[START]
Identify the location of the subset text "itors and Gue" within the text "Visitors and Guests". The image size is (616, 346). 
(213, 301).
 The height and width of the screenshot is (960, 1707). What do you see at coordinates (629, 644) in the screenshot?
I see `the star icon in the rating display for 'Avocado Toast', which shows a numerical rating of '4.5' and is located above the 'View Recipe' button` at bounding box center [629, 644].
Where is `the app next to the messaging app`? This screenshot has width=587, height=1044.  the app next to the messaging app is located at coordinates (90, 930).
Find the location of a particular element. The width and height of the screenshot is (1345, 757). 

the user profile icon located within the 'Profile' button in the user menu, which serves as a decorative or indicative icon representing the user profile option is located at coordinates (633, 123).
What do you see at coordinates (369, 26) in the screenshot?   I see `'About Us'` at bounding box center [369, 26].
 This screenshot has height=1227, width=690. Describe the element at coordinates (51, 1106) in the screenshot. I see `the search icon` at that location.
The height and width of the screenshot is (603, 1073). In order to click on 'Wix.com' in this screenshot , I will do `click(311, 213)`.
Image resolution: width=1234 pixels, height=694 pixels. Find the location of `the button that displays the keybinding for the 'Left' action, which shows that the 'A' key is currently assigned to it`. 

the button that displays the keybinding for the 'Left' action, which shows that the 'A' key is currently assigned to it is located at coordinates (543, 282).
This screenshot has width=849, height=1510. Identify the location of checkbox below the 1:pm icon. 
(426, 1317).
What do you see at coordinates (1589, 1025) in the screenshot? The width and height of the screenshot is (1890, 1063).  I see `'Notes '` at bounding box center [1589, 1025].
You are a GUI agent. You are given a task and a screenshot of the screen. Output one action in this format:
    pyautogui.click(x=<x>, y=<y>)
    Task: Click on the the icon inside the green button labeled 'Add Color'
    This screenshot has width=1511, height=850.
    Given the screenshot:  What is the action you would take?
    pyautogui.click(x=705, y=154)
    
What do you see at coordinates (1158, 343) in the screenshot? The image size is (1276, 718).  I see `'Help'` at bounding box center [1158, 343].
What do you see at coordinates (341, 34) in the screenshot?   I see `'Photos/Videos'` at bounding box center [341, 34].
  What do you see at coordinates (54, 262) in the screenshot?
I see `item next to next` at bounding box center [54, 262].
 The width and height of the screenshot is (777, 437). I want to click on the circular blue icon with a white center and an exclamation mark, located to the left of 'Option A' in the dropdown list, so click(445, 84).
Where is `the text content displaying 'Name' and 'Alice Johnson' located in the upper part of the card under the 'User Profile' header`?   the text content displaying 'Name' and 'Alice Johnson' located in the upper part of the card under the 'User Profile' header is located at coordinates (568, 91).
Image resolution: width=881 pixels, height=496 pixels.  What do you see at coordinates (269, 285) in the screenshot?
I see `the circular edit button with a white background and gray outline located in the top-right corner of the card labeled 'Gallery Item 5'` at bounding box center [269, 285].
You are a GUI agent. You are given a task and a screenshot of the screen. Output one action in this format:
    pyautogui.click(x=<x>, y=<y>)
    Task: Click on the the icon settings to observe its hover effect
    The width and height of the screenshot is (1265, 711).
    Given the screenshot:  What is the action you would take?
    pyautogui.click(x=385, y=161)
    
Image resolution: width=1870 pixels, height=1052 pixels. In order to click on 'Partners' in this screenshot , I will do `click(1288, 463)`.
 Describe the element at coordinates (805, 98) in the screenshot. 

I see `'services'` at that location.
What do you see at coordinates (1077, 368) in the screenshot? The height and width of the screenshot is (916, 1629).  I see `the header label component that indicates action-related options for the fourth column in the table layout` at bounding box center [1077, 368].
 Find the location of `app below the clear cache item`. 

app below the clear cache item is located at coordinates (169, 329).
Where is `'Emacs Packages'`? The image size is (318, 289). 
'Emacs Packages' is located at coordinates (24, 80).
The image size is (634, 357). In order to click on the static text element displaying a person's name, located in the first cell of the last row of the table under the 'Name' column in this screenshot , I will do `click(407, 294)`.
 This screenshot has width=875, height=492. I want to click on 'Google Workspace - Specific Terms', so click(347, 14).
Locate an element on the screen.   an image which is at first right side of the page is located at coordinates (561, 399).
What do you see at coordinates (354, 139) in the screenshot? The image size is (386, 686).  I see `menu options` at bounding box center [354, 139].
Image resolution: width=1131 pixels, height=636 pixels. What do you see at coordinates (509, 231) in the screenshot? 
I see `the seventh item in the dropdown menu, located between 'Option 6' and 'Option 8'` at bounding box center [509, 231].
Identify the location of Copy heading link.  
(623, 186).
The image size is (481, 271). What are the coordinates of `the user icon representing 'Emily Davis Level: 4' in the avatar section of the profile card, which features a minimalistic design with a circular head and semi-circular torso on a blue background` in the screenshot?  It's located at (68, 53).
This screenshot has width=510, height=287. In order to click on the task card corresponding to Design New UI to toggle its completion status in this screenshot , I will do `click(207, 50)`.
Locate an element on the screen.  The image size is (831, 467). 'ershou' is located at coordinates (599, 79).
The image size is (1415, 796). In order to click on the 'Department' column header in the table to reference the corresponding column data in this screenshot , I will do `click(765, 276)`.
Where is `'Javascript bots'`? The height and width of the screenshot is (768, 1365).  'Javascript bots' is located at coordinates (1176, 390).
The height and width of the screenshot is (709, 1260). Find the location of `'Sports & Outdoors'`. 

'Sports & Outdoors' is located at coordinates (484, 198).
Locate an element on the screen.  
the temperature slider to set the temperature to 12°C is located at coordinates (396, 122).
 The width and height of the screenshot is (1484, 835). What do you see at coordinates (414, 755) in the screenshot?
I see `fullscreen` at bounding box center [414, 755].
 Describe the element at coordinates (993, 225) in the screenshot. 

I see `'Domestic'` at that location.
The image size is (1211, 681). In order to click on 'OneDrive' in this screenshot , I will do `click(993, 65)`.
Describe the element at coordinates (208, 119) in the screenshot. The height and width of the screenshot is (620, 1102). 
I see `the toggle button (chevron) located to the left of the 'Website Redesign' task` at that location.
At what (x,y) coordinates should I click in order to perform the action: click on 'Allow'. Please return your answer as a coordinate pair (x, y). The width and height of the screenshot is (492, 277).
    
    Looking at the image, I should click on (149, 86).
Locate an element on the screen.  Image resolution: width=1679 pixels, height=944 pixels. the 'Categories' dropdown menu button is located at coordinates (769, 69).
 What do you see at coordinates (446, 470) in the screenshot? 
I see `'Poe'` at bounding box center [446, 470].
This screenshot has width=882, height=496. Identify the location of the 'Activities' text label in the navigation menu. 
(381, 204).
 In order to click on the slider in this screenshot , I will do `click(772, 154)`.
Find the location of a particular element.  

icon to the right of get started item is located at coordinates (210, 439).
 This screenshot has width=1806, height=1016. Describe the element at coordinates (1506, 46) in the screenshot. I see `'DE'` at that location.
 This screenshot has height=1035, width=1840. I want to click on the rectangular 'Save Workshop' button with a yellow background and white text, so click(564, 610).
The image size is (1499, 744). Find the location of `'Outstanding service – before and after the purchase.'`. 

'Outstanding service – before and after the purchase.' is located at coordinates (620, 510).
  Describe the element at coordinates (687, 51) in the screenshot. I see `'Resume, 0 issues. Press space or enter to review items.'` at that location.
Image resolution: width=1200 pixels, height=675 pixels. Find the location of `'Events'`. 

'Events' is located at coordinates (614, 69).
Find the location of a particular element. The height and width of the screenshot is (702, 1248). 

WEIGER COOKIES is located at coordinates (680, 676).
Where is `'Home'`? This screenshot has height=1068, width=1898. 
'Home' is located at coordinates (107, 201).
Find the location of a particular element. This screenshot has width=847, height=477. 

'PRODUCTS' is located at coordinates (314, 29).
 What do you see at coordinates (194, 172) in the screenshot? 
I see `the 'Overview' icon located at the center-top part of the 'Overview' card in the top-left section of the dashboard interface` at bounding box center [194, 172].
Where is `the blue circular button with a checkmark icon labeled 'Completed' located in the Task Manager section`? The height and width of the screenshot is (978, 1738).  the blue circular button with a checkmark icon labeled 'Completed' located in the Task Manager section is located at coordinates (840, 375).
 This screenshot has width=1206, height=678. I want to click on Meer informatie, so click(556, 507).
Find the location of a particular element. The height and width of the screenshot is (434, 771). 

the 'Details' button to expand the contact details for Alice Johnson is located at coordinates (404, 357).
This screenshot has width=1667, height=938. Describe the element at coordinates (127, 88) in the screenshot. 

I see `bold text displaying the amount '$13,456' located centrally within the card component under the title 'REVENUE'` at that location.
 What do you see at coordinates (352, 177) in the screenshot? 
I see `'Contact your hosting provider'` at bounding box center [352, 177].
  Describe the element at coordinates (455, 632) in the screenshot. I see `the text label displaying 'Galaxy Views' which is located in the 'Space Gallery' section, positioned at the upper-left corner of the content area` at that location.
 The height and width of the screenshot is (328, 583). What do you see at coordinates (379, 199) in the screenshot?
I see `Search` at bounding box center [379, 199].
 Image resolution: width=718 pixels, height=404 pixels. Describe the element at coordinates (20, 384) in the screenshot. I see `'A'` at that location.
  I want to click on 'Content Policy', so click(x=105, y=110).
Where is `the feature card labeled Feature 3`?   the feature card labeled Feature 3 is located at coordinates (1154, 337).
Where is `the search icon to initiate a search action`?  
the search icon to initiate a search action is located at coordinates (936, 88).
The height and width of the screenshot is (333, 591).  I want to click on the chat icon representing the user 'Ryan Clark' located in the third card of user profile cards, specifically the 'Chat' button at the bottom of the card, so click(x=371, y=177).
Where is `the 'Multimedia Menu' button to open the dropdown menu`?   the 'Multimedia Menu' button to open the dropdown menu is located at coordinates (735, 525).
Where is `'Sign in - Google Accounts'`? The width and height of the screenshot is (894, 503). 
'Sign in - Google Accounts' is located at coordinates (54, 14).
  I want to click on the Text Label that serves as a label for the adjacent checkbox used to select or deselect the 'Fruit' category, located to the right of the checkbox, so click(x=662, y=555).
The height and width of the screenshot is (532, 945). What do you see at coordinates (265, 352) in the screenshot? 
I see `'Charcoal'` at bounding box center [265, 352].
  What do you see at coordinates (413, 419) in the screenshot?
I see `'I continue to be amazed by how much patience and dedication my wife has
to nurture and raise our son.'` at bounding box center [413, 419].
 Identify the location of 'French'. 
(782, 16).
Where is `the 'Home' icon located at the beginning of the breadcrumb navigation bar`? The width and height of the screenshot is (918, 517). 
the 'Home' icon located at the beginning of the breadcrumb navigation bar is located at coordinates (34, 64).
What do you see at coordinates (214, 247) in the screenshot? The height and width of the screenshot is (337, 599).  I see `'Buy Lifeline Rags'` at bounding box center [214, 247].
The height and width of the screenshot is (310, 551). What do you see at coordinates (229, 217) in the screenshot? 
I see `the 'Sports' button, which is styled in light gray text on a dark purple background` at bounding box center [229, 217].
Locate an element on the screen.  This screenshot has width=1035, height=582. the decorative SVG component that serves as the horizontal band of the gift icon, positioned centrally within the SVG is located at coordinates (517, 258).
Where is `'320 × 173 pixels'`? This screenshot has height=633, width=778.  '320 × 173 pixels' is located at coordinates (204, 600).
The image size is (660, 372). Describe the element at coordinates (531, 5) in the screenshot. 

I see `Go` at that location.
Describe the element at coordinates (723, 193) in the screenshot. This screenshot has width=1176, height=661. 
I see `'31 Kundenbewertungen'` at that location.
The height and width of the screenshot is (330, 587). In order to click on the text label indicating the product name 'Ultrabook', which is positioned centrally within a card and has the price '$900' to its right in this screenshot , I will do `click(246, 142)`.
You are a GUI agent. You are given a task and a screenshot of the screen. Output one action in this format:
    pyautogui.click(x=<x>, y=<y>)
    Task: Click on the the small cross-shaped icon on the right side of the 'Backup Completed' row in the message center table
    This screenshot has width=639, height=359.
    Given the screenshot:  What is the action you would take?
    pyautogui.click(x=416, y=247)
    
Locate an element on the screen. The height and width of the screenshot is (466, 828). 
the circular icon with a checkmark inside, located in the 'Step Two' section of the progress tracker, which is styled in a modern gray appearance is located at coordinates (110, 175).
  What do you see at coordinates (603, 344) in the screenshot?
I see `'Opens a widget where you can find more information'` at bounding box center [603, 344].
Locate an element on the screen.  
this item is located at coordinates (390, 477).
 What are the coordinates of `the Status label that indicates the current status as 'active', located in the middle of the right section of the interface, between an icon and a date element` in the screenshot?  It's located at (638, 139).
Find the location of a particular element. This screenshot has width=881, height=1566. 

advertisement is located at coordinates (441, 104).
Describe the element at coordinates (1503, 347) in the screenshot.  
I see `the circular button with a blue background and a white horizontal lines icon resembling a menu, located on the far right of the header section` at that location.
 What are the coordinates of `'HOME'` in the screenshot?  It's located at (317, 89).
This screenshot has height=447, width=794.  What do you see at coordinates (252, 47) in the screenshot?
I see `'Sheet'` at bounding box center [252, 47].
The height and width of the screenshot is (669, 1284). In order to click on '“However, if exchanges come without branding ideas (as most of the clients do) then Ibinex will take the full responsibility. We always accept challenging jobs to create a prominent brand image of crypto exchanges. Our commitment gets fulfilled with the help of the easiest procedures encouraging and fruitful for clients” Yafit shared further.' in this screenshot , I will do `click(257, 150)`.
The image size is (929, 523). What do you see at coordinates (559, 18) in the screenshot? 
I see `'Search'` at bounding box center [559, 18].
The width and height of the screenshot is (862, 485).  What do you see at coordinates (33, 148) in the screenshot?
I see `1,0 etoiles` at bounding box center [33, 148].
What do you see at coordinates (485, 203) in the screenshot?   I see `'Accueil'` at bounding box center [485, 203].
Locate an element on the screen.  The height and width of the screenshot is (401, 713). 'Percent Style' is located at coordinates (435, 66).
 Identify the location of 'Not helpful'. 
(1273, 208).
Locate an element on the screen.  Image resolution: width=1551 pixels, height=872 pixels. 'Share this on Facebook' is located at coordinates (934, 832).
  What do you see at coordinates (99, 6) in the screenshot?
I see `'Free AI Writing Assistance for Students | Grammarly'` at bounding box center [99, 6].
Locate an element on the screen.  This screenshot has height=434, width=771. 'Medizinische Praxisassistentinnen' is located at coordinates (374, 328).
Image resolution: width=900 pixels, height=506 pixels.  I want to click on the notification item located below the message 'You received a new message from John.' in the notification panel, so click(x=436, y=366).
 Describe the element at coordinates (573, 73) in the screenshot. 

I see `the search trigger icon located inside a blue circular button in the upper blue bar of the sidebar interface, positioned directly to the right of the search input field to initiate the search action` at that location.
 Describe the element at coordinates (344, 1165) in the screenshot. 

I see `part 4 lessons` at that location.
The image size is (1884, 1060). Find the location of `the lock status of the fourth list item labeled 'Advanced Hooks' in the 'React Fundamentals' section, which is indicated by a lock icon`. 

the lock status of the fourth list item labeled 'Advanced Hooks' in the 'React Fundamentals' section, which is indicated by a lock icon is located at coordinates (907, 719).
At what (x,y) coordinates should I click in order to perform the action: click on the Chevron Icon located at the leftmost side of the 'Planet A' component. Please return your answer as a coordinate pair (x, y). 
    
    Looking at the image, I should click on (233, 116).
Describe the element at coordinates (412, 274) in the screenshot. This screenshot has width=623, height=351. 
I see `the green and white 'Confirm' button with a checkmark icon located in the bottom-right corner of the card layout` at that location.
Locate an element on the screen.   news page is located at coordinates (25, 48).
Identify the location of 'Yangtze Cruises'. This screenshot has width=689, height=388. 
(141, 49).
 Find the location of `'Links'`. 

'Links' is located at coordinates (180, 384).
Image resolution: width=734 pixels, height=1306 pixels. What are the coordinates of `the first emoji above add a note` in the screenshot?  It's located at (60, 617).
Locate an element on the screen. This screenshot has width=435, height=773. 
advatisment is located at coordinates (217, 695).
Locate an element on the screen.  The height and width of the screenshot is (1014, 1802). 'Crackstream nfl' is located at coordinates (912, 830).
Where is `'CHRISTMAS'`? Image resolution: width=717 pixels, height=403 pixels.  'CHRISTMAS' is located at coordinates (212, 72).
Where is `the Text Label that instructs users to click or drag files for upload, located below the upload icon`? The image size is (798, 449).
[END]
WORK REQUIRED :: Copy out the listing above verbatim, from the line with "coordinates (934, 832)." to the line with "coordinates (374, 328).".

SOLVED PROBLEM ::
Locate an element on the screen.  Image resolution: width=1551 pixels, height=872 pixels. 'Share this on Facebook' is located at coordinates (934, 832).
  What do you see at coordinates (99, 6) in the screenshot?
I see `'Free AI Writing Assistance for Students | Grammarly'` at bounding box center [99, 6].
Locate an element on the screen.  This screenshot has height=434, width=771. 'Medizinische Praxisassistentinnen' is located at coordinates (374, 328).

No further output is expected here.